Если оценивать подготовку в училище, то полученный объем знаний был, конечно, мал для фронта. На передовой пришлось многому учиться заново. Готовили нас на «полковушках» образца 1927 года. Стреляли мы мало. Зачетные стрельбы от каждой батареи провели всего по несколько человек. Я был «стреляющим», корректирующим огонь, только один раз. Стрельба по макетам танков, которые тянули на тросах, была только два раза. Немецкие танки мы видели только на картинках. А ведь для того, чтобы воевать в противотанковой артиллерии, нужен опыт. Ведь борьба с немецкими танками, даже для служивших в ИПТАПах или в ОИПТД, не была постоянным уделом. Фронтовая жизнь показала, что кроме уничтожения немецких танков, не менее важной задачей для противотанкистов является поддержка пехоты «огнем и колесами». Понимание реальной обстановки, динамики боя, а также «чувство местности» приходят только в деле, в бою и, к сожалению, не сразу. А все эти училищные занятия по тактике….

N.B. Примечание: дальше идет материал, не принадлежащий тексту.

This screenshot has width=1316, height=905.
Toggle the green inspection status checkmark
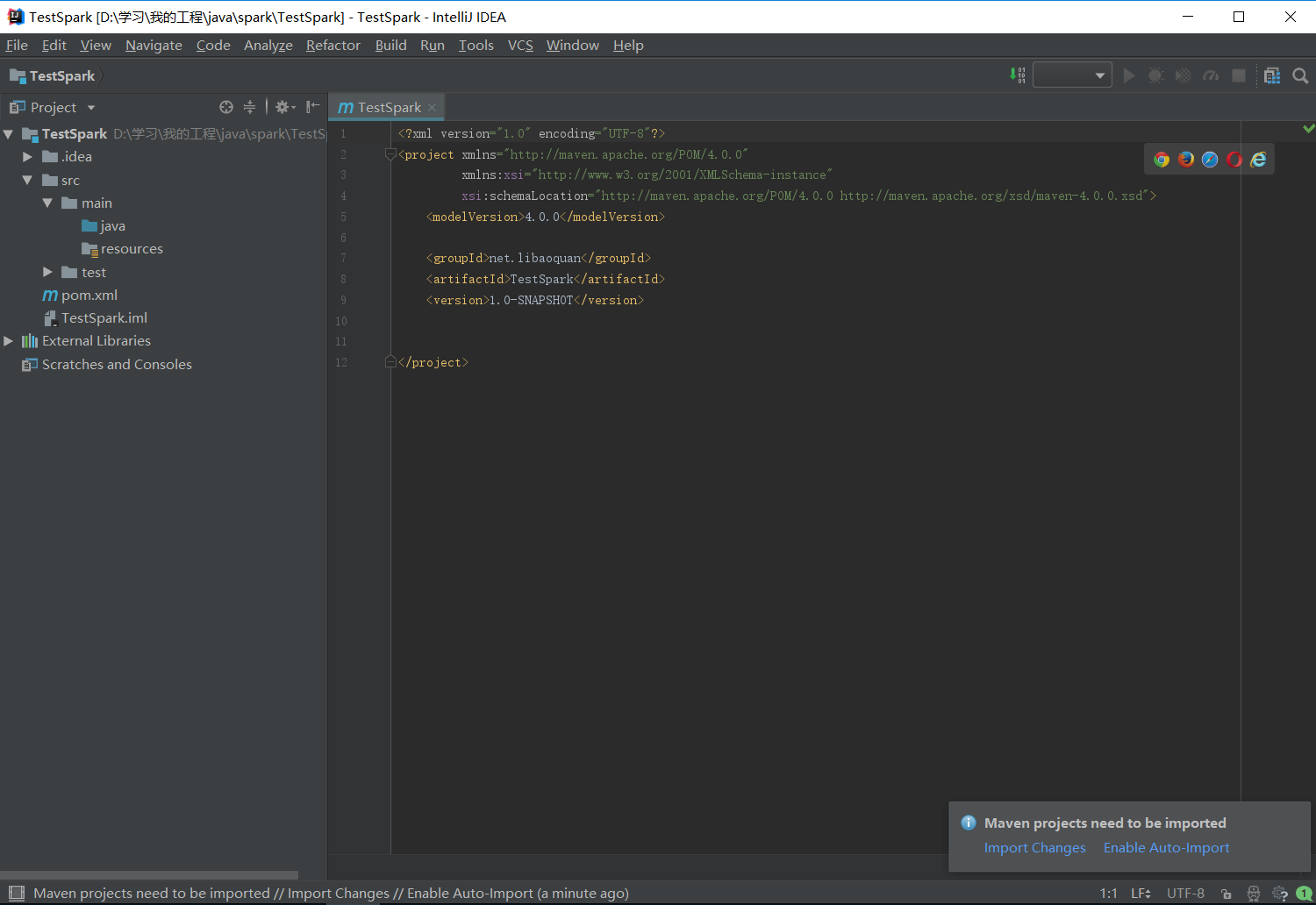click(1308, 127)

Учили нас стрельбе с закрытых позиций. Я за полтора года на передовой ни разу не вел огонь с закрытой огневой, все время только на прямой наводке.
Все эти трудности курсантской жизни помогали преодолеть настоящие друзья, которых я нашел в училище. Мы держались вместе: Николай Казаринов Костя Левин, Валентин Степанов и я. После окончания училища сложилось так, что на фронте мы с Николаем попали в один противотанковый дивизион, а Костя с Валентином — в другой. Николай Казаринов призвался в армию из Йошкар-Олы. Очень душевный и справедливый человек. Погиб в бою местного значения 25/Об/1944 у села Пистынь. Батарея, в которой служил Казаринов, отбила атаку мадьярской пехоты. После боя произошел внезапный артналет, и Николай был сражен осколком снаряда. Я лично хоронил друга в яблоневом саду на окраине села. Солдаты дали три залпа из карабинов, а я машинально выпустил из пистолета всю обойму…

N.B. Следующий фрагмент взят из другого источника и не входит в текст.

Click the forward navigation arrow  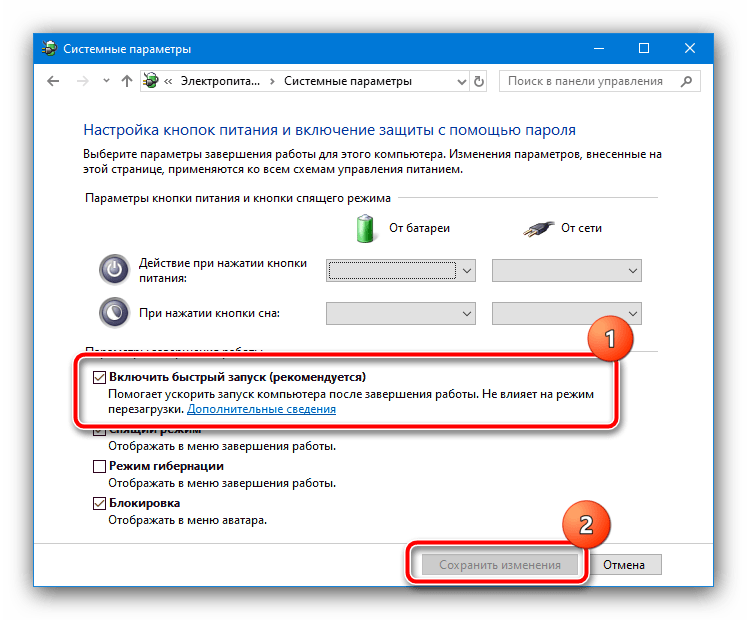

28 апреля 1944 года под Яссами подорвался на минном поле другой мой друг и однокашник, москвич Валентин Степанов.
Костя Левин, севастополец, бывший студент-медик. Талантливый поэт, человек сложной судьбы. В конца апреля сорок четвертого года под Яссами немецкий танк раздавил его пушку. Осколком снаряда Косте перебило ногу у самого колена. Нога висела на сухожилиях. Левин пытался отрезать ее перочинным ножом, но сил у истекающего кровью Кости на это не хватило… Он, теряя сознание, успел доползти до своих. После войны безногий инвалид Костя Левин поступил в Литературный институт им. Горького. Его незаурядный поэтический дар был отмечен многими именитыми литераторами. Но, когда началась «кампания борьбы с космополитами», после долгой бесчестной, гнусной и бездушной травли Костю, одного из лучших студентов, боевого офицера и инвалида войны, исключили из института. После этого жизнь у Кости сложилась очень тяжело… Яркая личность, человек чести. Мой самый близкий, мой последний друг юности ушел из жизни 19 ноября 1984 года. Добрую память о нем, о Николае и о Валентине я храню всю свою жизнь…
Вернемся в училище. Летом 1943 года нас перевели в военный городок на окраине Челябинска, в так называемые «Красные казармы». Там, по окончании ускоренного курса, нас и произвели в офицеры — присвоили звание младшего лейтенанта.
Последнюю неделю перед выпуском нас стали меньше гонять и третировать, у нас появилось ощущение некоторого раскрепощения, освобождения от грубого ежедневного гнета. Вдень выпуска перед нами выступил начальник училища. Помню дословно его прощальное напутствие: «Поздравляю вас с первым офицерским производством! Родина скоро поручит вам своих сынов. Помните, солдаты должны видеть в каждом из вас не только своего начальника, которому обязаны беспрекословно подчиняться, но и пример для подражания. Любой ваш поступок будет на виду, все заметит внимательный солдатский глаз — и доблесть, и трусость, и заботу, и пренебрежение. Если вы хоть раз струсите или проявите непорядочность, то лишитесь уважения солдат, ваших товарищей по оружию, обесчестите свое имя и покроете позором офицерский мундир. Лучше смерть, чем такой позор!»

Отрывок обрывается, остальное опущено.